Muita gente não sabe, mas um dos grupos de mulheres diagnosticadas com câncer de ovário pode estar mais propenso a também desenvolver câncer de mama e vice e versa. Essa relação existe quando há alterações genéticas - que podem ocorrer no gene BRCA -, associando estas doenças a pacientes jovens, tumores bilaterais, câncer de mama em homens, câncer de pâncreas, entre outros, ao histórico familiar.

Riscos e prevenção

Suspeitam-se destas alterações, responsáveis por 10 a 15% dos tumores de mama e de ovário, quando o câncer acontece em mulheres jovens, abaixo dos 40 anos, e quando ocorre em outros parentes próximos.
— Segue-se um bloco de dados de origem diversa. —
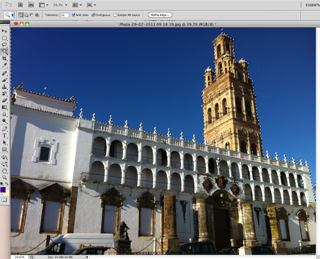320x259 pixels.
Task: Select the Lasso tool
Action: (4, 44)
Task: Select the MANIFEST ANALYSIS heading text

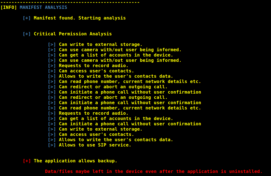Action: point(43,8)
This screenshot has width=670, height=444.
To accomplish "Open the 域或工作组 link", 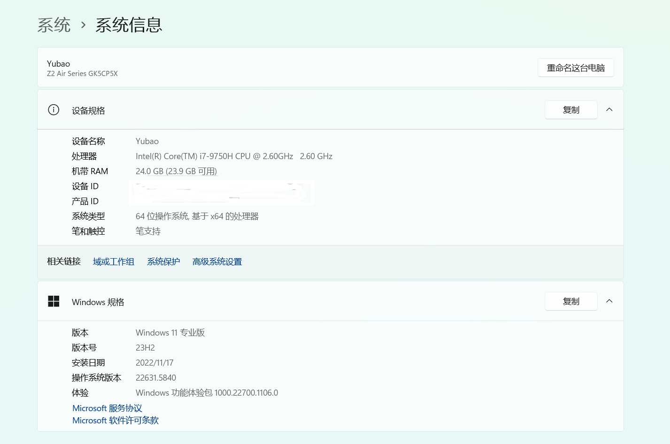I will click(114, 261).
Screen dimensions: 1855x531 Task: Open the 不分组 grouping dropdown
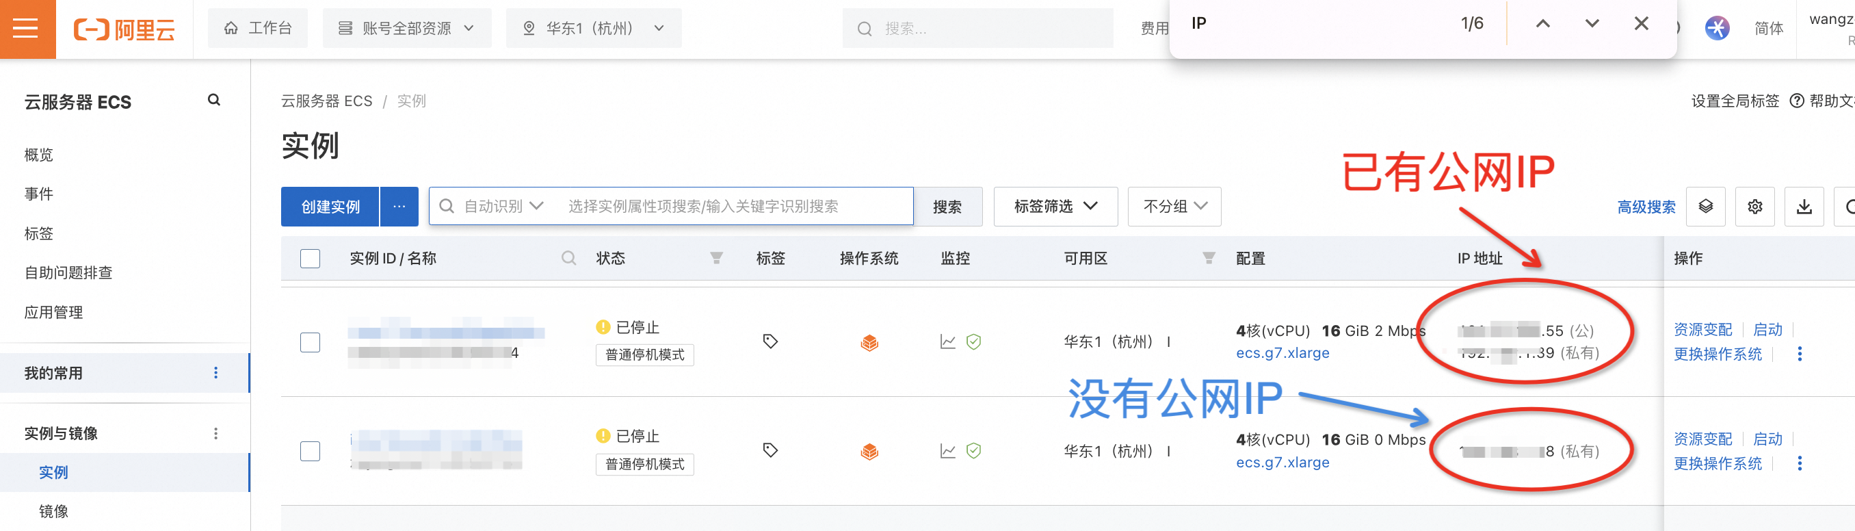(x=1174, y=207)
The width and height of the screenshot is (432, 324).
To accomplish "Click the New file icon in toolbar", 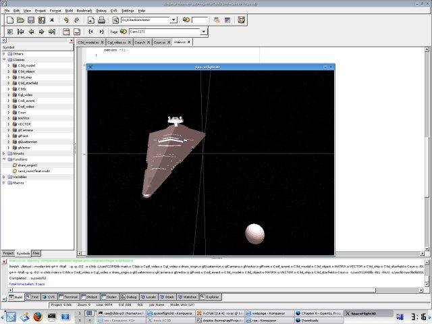I will point(11,20).
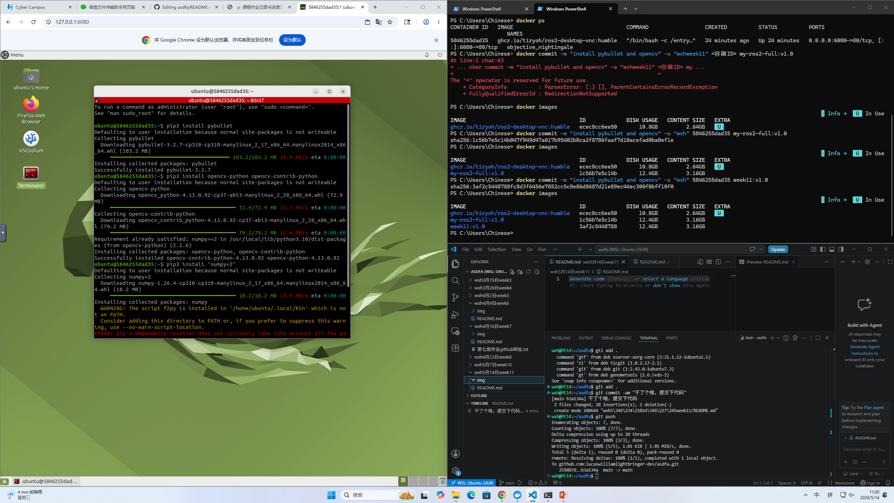Toggle the secondary side bar layout

(x=841, y=249)

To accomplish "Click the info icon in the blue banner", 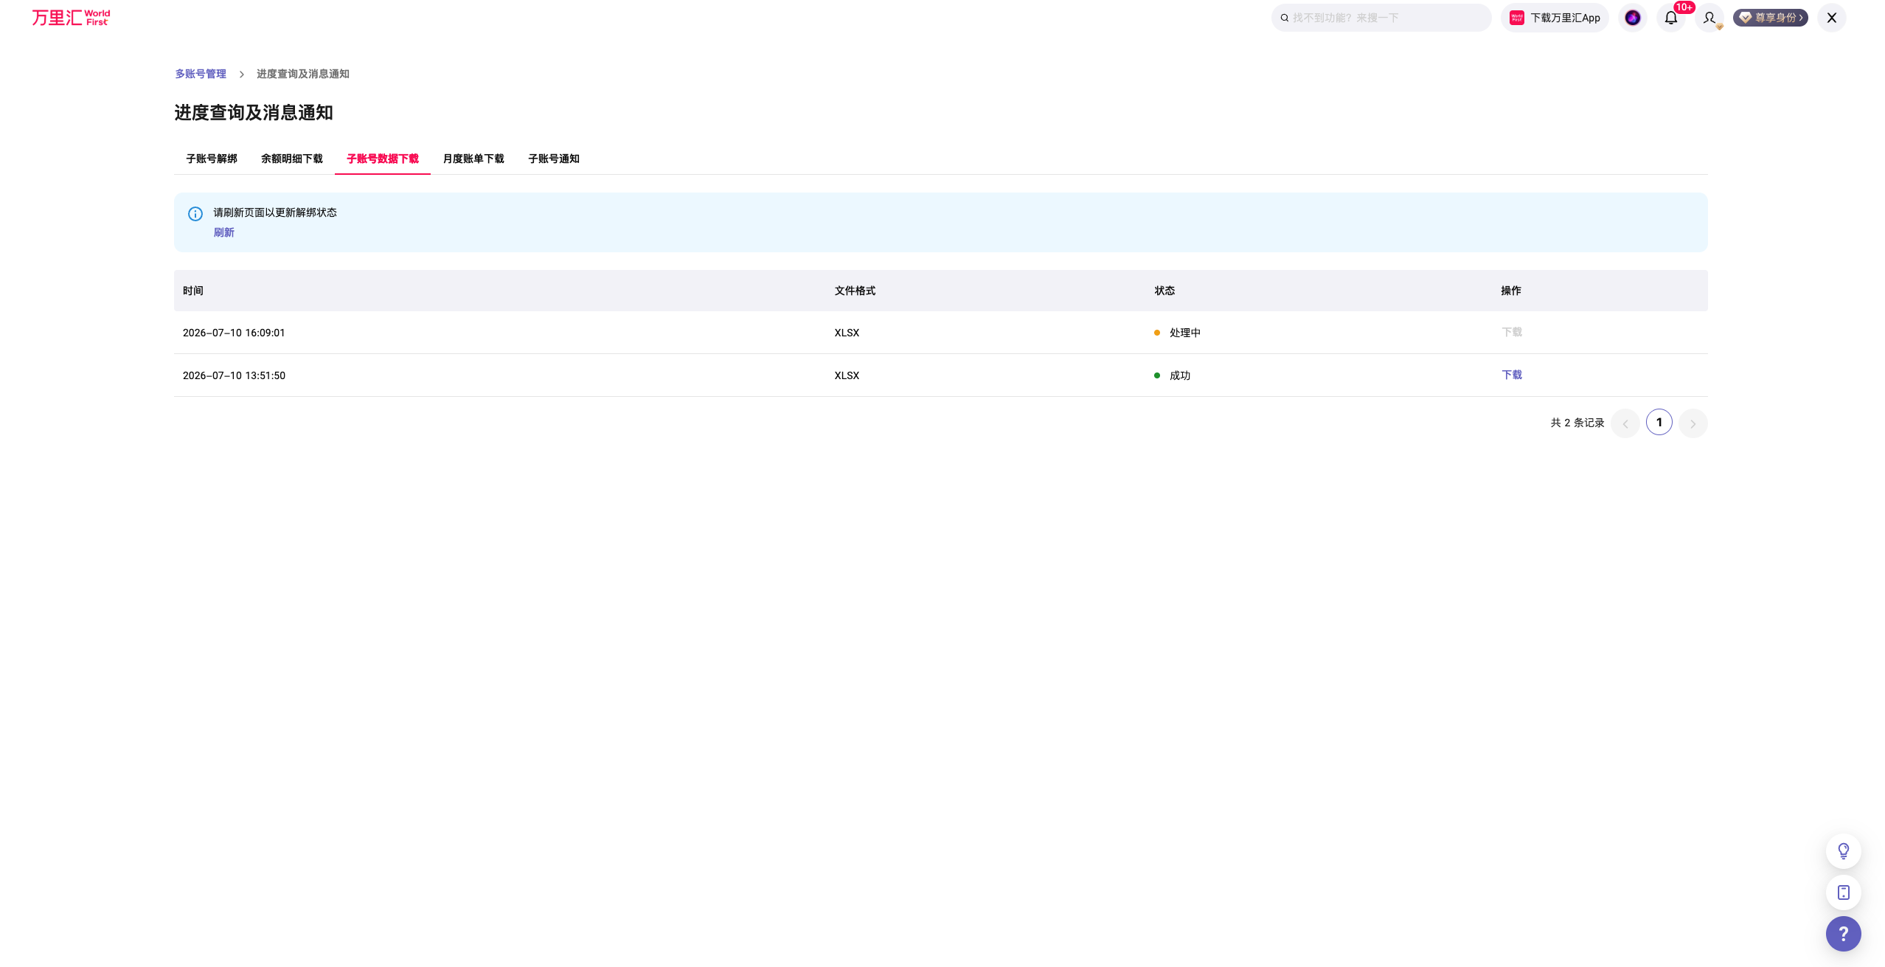I will pyautogui.click(x=195, y=214).
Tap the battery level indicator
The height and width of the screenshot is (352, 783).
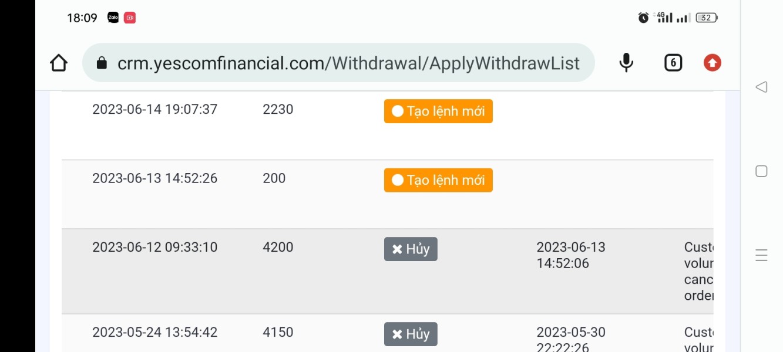[707, 18]
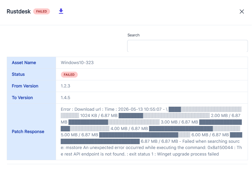
Task: Select the 1.4.5 to version value
Action: click(66, 97)
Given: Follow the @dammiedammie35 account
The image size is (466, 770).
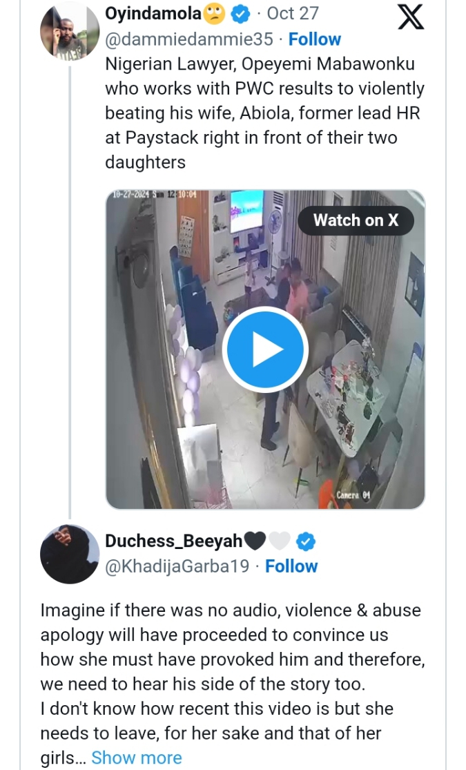Looking at the screenshot, I should click(314, 39).
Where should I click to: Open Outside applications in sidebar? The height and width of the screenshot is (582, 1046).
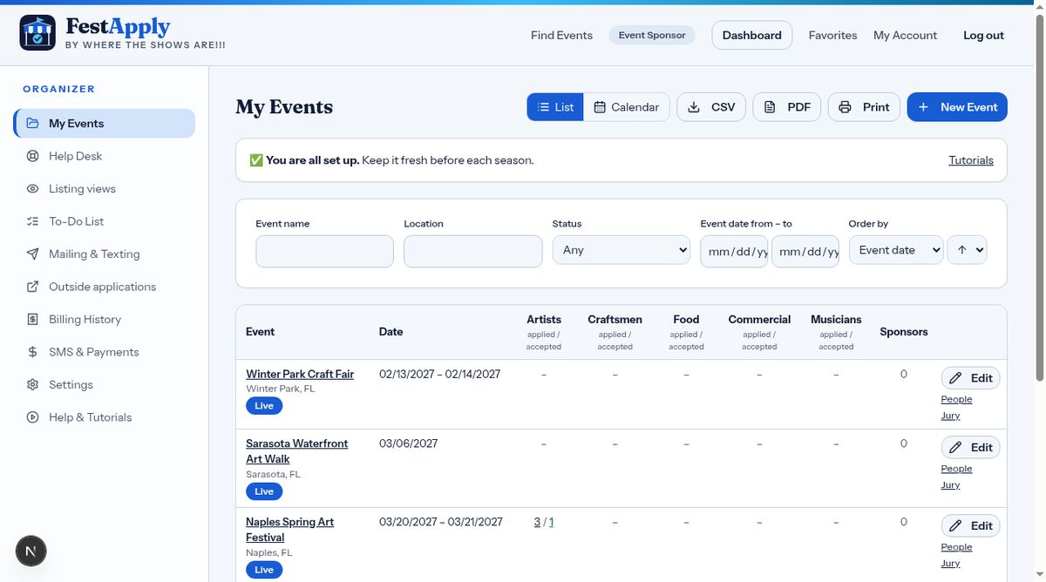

Não existe meio de prevenção adequado para este tipo risco e exames de Ressonância Magnética das mamas podem ajudar no diagnóstico precoce.

Em determinados casos, medicamentos podem diminuir o risco da doença, mas a melhor forma atualmente aceita são as cirurgias redutoras de risco (ou profiláticas) com a retirada de mama, trompas e ovários, no caso de mulheres que já tiveram filhos.

A cirurgia ainda é, sem dúvida, a melhor forma de evitar o câncer em casos de muito risco.

A diminuição do risco de desenvolvimento de câncer é muito significativa, cai de 87% para menos de 10% na mama, e de 50% para 5% no de ovário, durante vida da paciente.

Investigação multidisciplinar

Em casos de suspeita de alteração genética é importante que a paciente seja avaliada por uma equipe multidisciplinar (médico, psicólogo e geneticista) que saibam orientá-la e a seus familiares para investigação ou não da alteração genética. A partir dessa informação, podemos ampliar a investigação para outros familiares.

O câncer de ovário é silencioso e, em muitos casos, não é diagnosticado precocemente. A mutação genética para predisposição ao câncer é investigada nos familiares e pacientes que foram previamente orientados e estão seguros quanto ao resultado e suas opções de condutas. A cirurgia ainda é, sem dúvida, a melhor forma de evitar o câncer em casos de muito risco.